> RECORDS SUPPLIED:
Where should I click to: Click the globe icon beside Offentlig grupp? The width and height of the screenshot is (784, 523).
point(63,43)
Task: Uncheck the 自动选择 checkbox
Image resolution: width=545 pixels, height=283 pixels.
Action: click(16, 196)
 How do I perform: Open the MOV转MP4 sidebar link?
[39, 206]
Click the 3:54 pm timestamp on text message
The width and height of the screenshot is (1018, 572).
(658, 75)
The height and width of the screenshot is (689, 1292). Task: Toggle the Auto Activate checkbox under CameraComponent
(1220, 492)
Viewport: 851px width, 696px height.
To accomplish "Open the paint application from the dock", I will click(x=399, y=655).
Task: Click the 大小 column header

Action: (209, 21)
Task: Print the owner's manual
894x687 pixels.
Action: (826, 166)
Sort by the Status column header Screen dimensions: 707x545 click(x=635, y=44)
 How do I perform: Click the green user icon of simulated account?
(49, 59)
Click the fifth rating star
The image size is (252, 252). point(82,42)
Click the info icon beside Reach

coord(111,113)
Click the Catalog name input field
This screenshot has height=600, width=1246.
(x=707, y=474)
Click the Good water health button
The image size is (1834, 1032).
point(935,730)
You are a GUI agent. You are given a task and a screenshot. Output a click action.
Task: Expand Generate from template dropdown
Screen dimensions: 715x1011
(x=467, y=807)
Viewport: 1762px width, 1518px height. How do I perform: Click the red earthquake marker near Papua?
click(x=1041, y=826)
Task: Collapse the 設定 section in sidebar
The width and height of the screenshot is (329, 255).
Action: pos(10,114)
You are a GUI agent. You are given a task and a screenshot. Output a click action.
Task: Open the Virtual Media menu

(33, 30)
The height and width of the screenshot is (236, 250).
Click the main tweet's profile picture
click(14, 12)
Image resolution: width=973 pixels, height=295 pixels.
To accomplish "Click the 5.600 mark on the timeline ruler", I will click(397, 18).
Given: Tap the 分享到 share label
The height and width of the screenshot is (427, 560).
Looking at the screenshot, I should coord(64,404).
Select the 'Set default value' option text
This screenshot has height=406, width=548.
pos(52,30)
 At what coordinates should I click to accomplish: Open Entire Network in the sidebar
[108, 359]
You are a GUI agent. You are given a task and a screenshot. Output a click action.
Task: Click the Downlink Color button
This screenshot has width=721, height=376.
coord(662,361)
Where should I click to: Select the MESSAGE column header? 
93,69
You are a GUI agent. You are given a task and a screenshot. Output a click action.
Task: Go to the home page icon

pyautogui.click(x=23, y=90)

> WRITTEN TASK:
Reproduce the entire listing above verbatim, line for line, with no changes to wording, punctuation, or spacing.

> RESULT:
Where should I click to: Click the globe icon beside Offentlig grupp? The width and height of the screenshot is (784, 523).
point(63,43)
Task: Uncheck the 自动选择 checkbox
Image resolution: width=545 pixels, height=283 pixels.
Action: click(16, 196)
 How do I perform: Open the MOV转MP4 sidebar link?
[39, 206]
Click the 3:54 pm timestamp on text message
The width and height of the screenshot is (1018, 572).
(658, 75)
The height and width of the screenshot is (689, 1292). Task: Toggle the Auto Activate checkbox under CameraComponent
(1220, 492)
Viewport: 851px width, 696px height.
To accomplish "Open the paint application from the dock", I will click(x=399, y=655).
Task: Click the 大小 column header

Action: (209, 21)
Task: Print the owner's manual
894x687 pixels.
Action: (826, 166)
Sort by the Status column header Screen dimensions: 707x545 click(x=635, y=44)
 How do I perform: Click the green user icon of simulated account?
(49, 59)
Click the fifth rating star
The image size is (252, 252). point(82,42)
Click the info icon beside Reach

coord(111,113)
Click the Catalog name input field
This screenshot has height=600, width=1246.
(x=707, y=474)
Click the Good water health button
The image size is (1834, 1032).
point(935,730)
You are a GUI agent. You are given a task and a screenshot. Output a click action.
Task: Expand Generate from template dropdown
Screen dimensions: 715x1011
(x=467, y=807)
Viewport: 1762px width, 1518px height. How do I perform: Click the red earthquake marker near Papua?
click(x=1041, y=826)
Task: Collapse the 設定 section in sidebar
The width and height of the screenshot is (329, 255).
Action: pos(10,114)
You are a GUI agent. You are given a task and a screenshot. Output a click action.
Task: Open the Virtual Media menu

(33, 30)
The height and width of the screenshot is (236, 250).
Click the main tweet's profile picture
click(14, 12)
Image resolution: width=973 pixels, height=295 pixels.
To accomplish "Click the 5.600 mark on the timeline ruler", I will click(397, 18).
Given: Tap the 分享到 share label
The height and width of the screenshot is (427, 560).
Looking at the screenshot, I should coord(64,404).
Select the 'Set default value' option text
This screenshot has height=406, width=548.
pos(52,30)
 At what coordinates should I click to accomplish: Open Entire Network in the sidebar
[108, 359]
You are a GUI agent. You are given a task and a screenshot. Output a click action.
Task: Click the Downlink Color button
This screenshot has width=721, height=376.
coord(662,361)
Where should I click to: Select the MESSAGE column header? 
93,69
You are a GUI agent. You are given a task and a screenshot. Output a click action.
Task: Go to the home page icon

pyautogui.click(x=23, y=90)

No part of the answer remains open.